Monday 21 February 2011

Will a potential innovation 'fly'?

This week's course notes adapt a framework for considering innovation, based on Rogers (pp. 229). In order to consider an innovation's strengths and weaknesses, the framework offers the following criteria:
  • Relative advantage - is it a much better way of doing something, or a valuable improvement?
  • Compatibility - does an innovation fit with the values, experiences and needs of potential adopters?
  • Complexity - will complexity of the innovation, or skills or concepts it requires, make it hard to adopt?
  • Trialability - can adopters trial and innovation before committing to it?
  • Observability - can others perceive the advantage of the innovation?
In the following post, I reflect on my own experiences of innovation, and whether I make calculations using this type of framework.

What have I innovated?

The chatbot, allowing learners to negotiate about their learner model and reflect on their knowledge. But this was research - I don’t feel that was quite the same as innovation. I think perhaps an activity/intervention/method needs to have adopters in order to be an innovation (although clearly not the only criteria), and the fact that the research was only extended to trial populations means it can't be said to have been adopted. It was an innovative elearning tool and method though, regardless of the fact that I didn’t have the means to develop it further and make it adoptable.

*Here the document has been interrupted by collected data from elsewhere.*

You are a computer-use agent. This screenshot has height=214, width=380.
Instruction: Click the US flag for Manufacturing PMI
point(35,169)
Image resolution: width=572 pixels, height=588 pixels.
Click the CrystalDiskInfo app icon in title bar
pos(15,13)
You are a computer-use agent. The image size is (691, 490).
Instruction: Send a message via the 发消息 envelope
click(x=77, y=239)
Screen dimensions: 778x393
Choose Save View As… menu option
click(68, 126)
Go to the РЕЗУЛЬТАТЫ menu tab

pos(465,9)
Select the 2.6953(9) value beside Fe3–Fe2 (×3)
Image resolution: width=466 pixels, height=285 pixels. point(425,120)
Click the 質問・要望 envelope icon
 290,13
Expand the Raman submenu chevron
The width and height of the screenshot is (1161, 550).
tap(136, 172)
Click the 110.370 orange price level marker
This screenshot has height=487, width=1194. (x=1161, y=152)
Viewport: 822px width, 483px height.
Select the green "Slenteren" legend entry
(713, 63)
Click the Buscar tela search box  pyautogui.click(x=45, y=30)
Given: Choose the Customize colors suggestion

Did I ask questions from the Rogers’-adapted framework?

Not knowingly. However, I must have weighed up the relative advantage - if I hadn’t believed that there was some improvement possible through the chatbot integration, then I wouldn’t have bothered. Similarly compatibility - it was not such a great step from the existing IT experience of potential users. Clearly compatibility was in my mind to some degree, but more from the need to ensure the HCI was good. Complexity - yes it was complex; that’s why it was research. It’s also probably why this field of research hasn’t made the mainstream - it’s expensive to design and produce robust, nuanced,personalised and scalable AI products! Trialability - again as it was research, designing a trial was what it was all about, as was observability - improvements had to be objectively demonstrated.

I think the framework is really hard to apply to an innovator - I've struggled above. It seems to make much more sense as something which adopters of innovation would employ (knowingly or otherwise)

So, what have I adopted?

Use of online chat.
1997- using online chat wasn’t widespread. I only had the option to adopt this because my parents provided the Internet access - there wasn’t any financial risk to me (although there were phone bills, risky to a 17 year old!)
Relative advantage - Yes, but it wasn’t just a better way of doing something, but a completely new way of doing something I couldn’t do before - I didn’t have to weigh anything up.
Compatibility - Clearly fitted with my values and needs. The technology was easy to learn, with rapid positive effects. I don’t recall making any kind of assessment.
Complexity - Again, not a technical challenge, so not something I thought through.
Trialability - Highly try-able - it was there, inviting being tried. And there was nothing to be lost if I tried it and didn’t like it.
Observability - It’s easy to demonstrate advantage when it’s a brand new tool!

And again, did I ask questions from the Rogers’-adapted framework?
Certainly not!

So perhaps a more recent example of adoption, or in fact decision not to adopt...
Smartphone/iPhone/iPad

I haven’t adopted these. I have a laptop with home broadband, and office computer also with Internet facilities, an iPod for music/podcasts and a mobile phone with a half decent camera built in. I believe I can read email on it and view mobile web on its tiny screen, but I’ve never read email on it, and not used the web capability outside the first month free trial. I think that’s what this lack of adoption comes down to for me - the relative advantage compared to the facilities I already have just doesn’t seem like something I want to pay for. So, for me, the most helpful of the five criteria in explaining my own adoption (or lack of it) is relative advantage.

Reference
Rogers, E.M. (2003) Diffusion of Innovations (5th edn), New York, Simon and Schuster.